The effectiveness of an EID control policy will depend on the context of its implementation and particularly its alignment with stakeholder and public values [
17,
46]. In modern liberal democracies at least some consensus over what is in the public interest and an understanding of the values which support it, is therefore required for the successful implementation of EID responses. Yet this is precisely what has been lacking in outbreaks where fracture lines, differences and value conflicts have become apparent. When the stakes are high, evidence and the implications of actions are uncertain, the situation is complex and resources may be limited but where decisions need to be made, differences are exposed. Such differences could be around beliefs about how to deal with ecological and environmental issues, which may conflict with the importance people attach to public goods, protection of individual autonomy and animal welfare [
47]. These conditions of crisis and division are conducive to undesirable consequences including public fear, mistrust, misinformation and non-compliance with public health directives. For example in Canada during the SARS crisis, leaders were unprepared for the range of ethical conflicts that arose, including those over: individual freedom versus the common good; healthcare workers’ safety versus their duty to care for the sick; and economic costs versus the need for containment [
48]. As indicated in Box 2, both the outbreak itself and fear that another outbreak could occur had significant economic consequences.
Any approach which hopes to successfully respond to EID threats, including a One Health approach, needs to address the ethical concerns articulated above. To this end, potentially conflicting values and logic must be negotiated to realise effective, sustainable and just solutions. Prioritisation and resource allocation require political processes based on fundamental ethical questions about what is valuable, what is to be protected and, ultimately, what is dispensable.

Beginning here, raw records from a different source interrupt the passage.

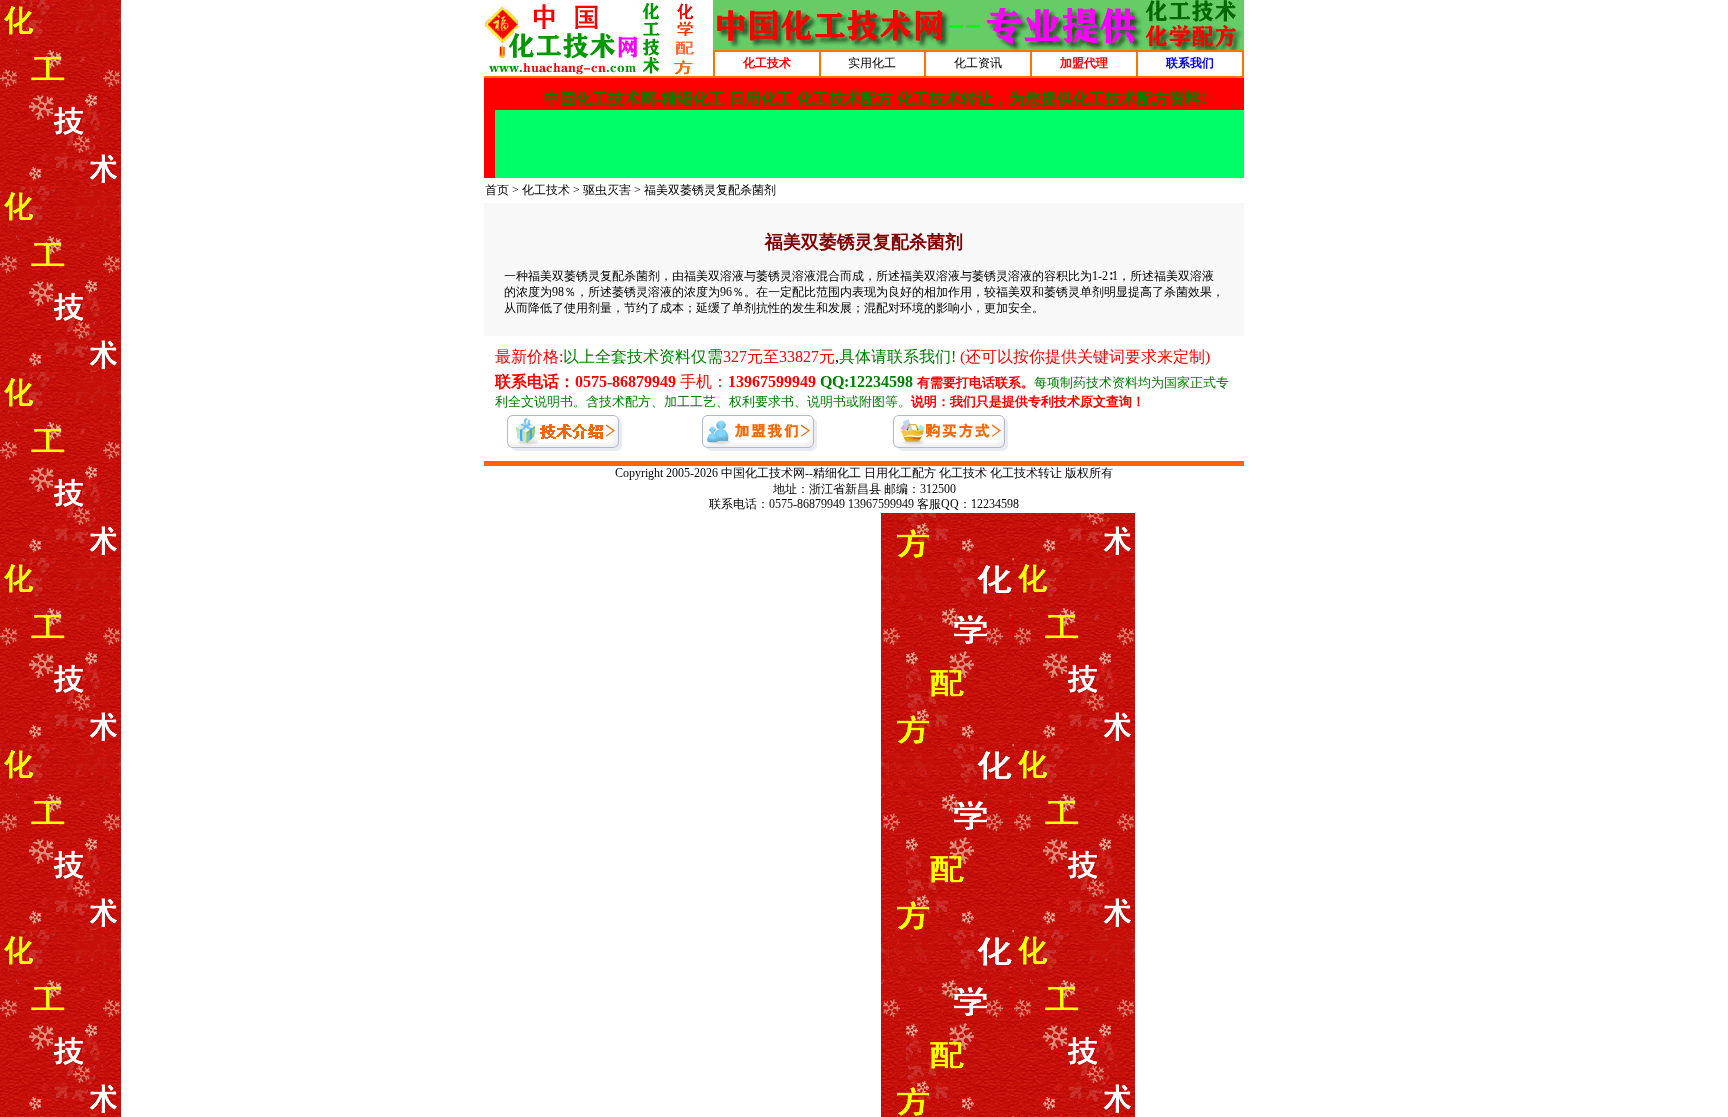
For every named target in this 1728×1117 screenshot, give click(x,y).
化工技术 (546, 190)
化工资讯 (978, 63)
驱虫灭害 (607, 190)
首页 (497, 190)
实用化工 (872, 63)
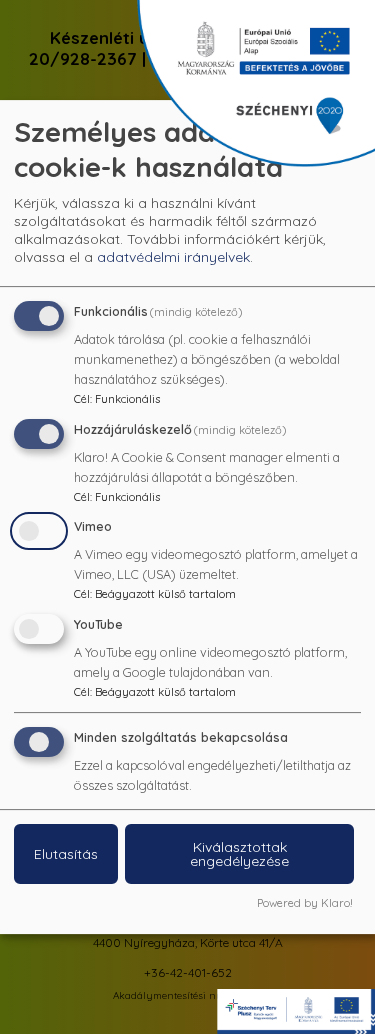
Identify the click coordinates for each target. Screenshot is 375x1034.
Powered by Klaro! (305, 903)
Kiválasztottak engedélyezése (239, 854)
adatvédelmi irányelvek (173, 257)
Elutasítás (66, 854)
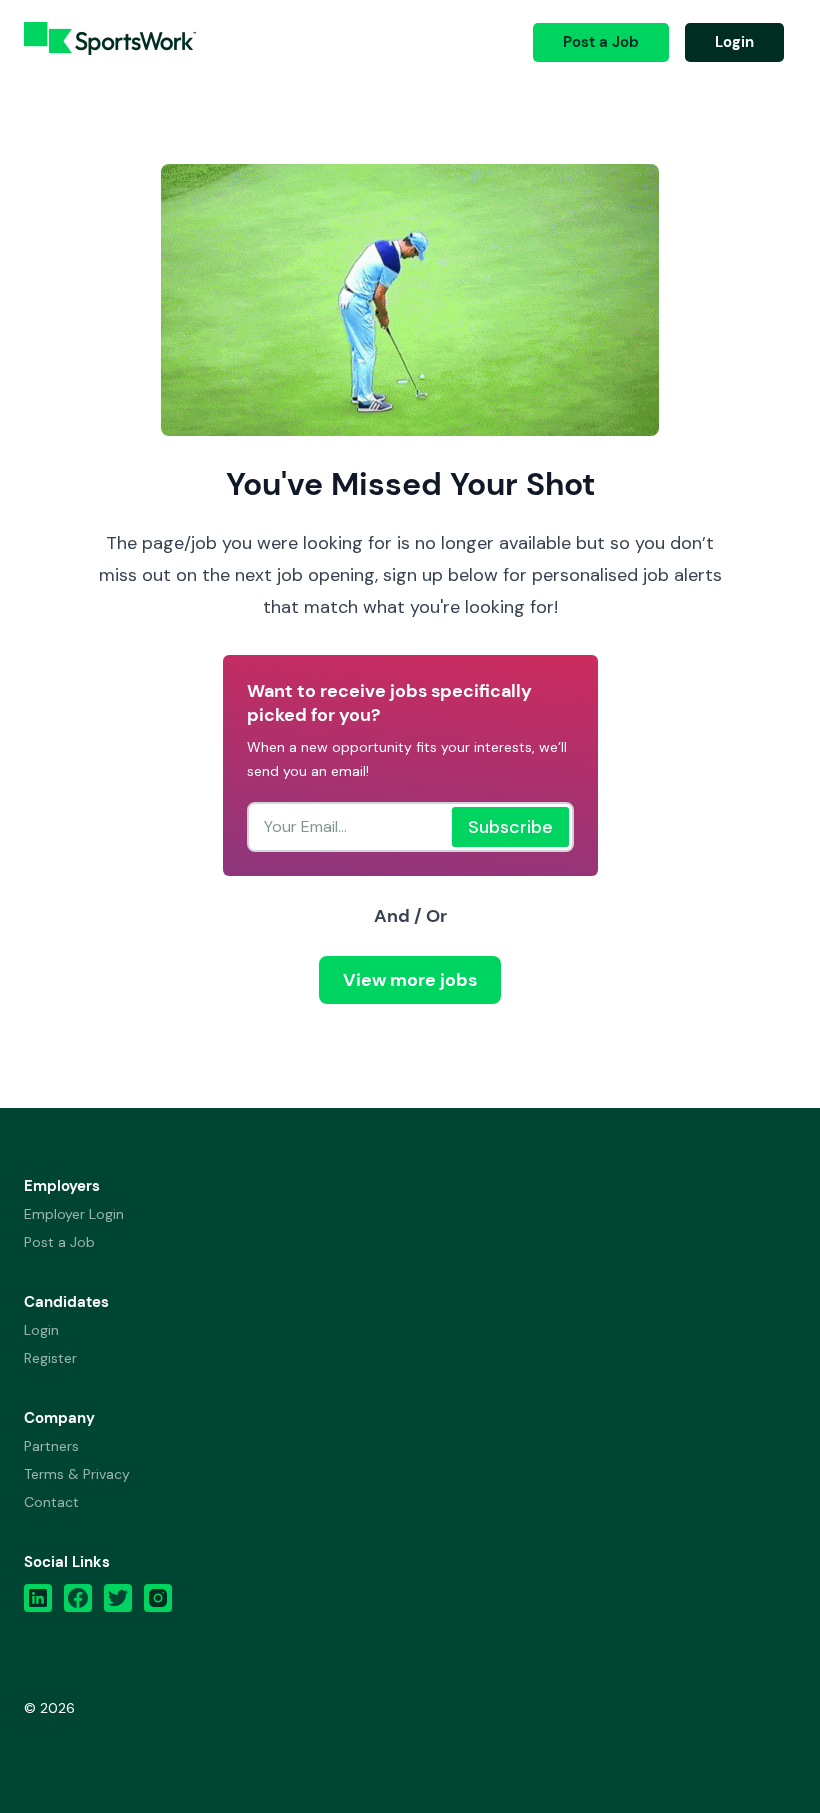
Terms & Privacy (77, 1474)
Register (50, 1358)
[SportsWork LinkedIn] (38, 1602)
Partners (51, 1446)
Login (734, 42)
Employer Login (74, 1214)
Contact (51, 1502)
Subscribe (510, 827)
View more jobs (410, 980)
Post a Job (601, 42)
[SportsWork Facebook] (78, 1602)
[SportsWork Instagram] (158, 1602)
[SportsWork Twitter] (118, 1602)
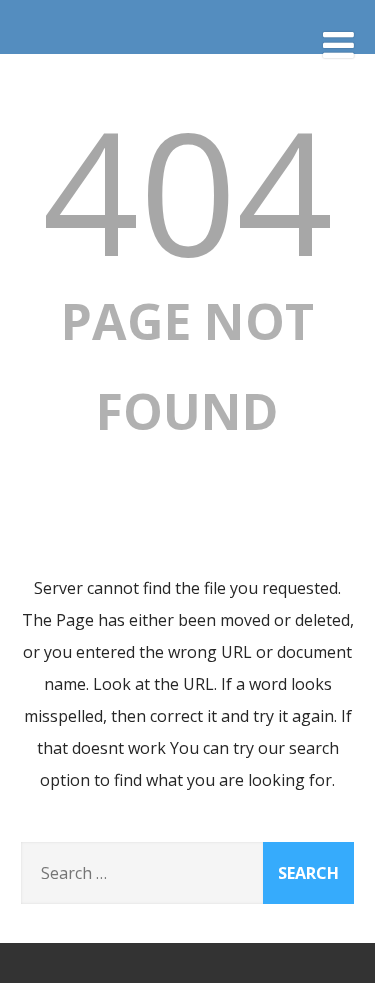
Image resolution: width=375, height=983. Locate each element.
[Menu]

To be effective, public policy must be consistent with the values of citizens to whom it is applied, otherwise it can become mired in controversy about whose values should prevail [
31,
37,
49]. Therefore, one of the first and most important tasks of policy work is to establish how the public interest is best defined.
The legal environment in which EID policy is made and in which responses to outbreaks occur, presents its own set of challenges. The law surrounding EID responses in most jurisdictions is diffuse, complicated and often subject to re-interpretation on the basis of whose interests are given primacy at the time decisions are made. Moreover, in many countries different approaches by State/Provincial and local authorities, overlaid by Federal/National powers, complicate regulation so much that ‘hard law’ is often replaced by resort to ‘soft law’ of executive and administrative powers and international instruments, such as the International Health Regulations (IHR) [
50]. This may add complexity and confusion to the EID regulatory structures, rather than facilitating public health responses to a new threat. Such confusion provides a salient reminder that even in ‘global law’ approaches to EIDs, the sovereign state remains the institution responsible for regulation and control [
51].
Public health law responses to EIDs tend to be oriented towards controlling cross-border pathogen transfer and community outbreaks rather than the underlying deficiencies and structural conditions from which the threats emerge. Other laws, such as environmental law, may be more useful in addressing structural conditions for emergence. Changes in land use and agricultural intensification in developing societies are major drivers of EID. However, the cost of laws that restrict development may be greater global health inequities, with consequential effects for health outcomes. In order to clarify EID-related legal tensions between economic development and health security, a more explicit recognition is needed of who are the primary beneficiaries and who bears the costs of a One Health approach to EIDs [
52].
Legal clarity around the frameworks designed to protect populations from EIDs is critical to providing an enabling infrastructure to co-ordinate and support the One Health-based work of policymakers, development planners, human and animal health-workers and biosecurity agencies.